Two years after his Green Velvet debut, Constant Chaos, Jones released the follow-up: Whatever. It takes in the current club land favorite "La La Land," on which Curtis sounds very like a techno Eminem. The track is about the dangers of excessive E intake.There are other titles such as "Genedefekt," "Minimum Rage" and "GAT (Great American Tragedy)." "I just don't know why I am the way the I am,but that's because I haven't been to a psychologist," Curtis shrugs, of his bleak humor. "Because if I go there, then I'll figure out why I am the way the I am, but, until then, I can just be undefined,which is not bad." At any rate,the records are his therapy."They're the only things that keep me sane," he says.

Curtis hopes that Whatever shows listeners that there are different forms of electronic music and "everything isn't just as homogeneous as they might think," with "different sounds and textures" within the music.

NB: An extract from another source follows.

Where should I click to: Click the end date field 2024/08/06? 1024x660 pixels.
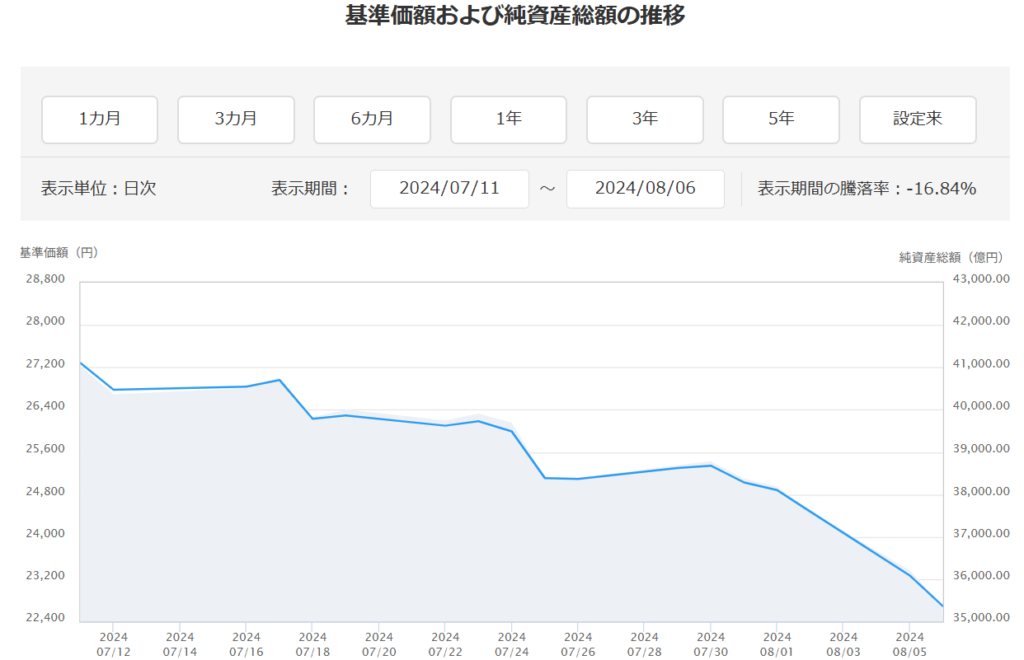click(645, 188)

Jones has created a fluid musical identity. He dubbed Whatever "techno punk." and the album, a hit with the British press, has materialized at a time when techno has been rendered obsolete by those same hacks. For Jones, it's all house. "I'm just a house head. I just love house music.My definition of house is a bit more expansive than the way a lot of other people think.They put a limit to the definition of what house is to them-a lot of times that's what people do, anyway. House is just the music that has that 4/4 beat-and that can be house, it can be techno, it can be whatever, but for me that's just house, 'cause that's how I was introduced to it back in the '80s. It's like back then we had house, but we also listened to what they call industrial or New Wave and, of course, disco, but it was all house to me."

Curtis is quietly industrious. Between albums, he assembled a Green Velvet mixed CD,Techno-Funk, and a Green Velvet 'greatest hits', The Nineties (1993 AD Through 1999 AD), and now he is also rebuilding his labels. A few years ago Curtis suspended operations at Cajual because it had become too difficult to negotiate his many roles.This time he intends to keep things going on a smaller scale. "I'm in the office right now," he says. "The label has been up and running again since last year, but we've just been really organizing.We have put out a few releases, but I think everything will really start picking up at the beginning of next year.But, as of today, we are up and running."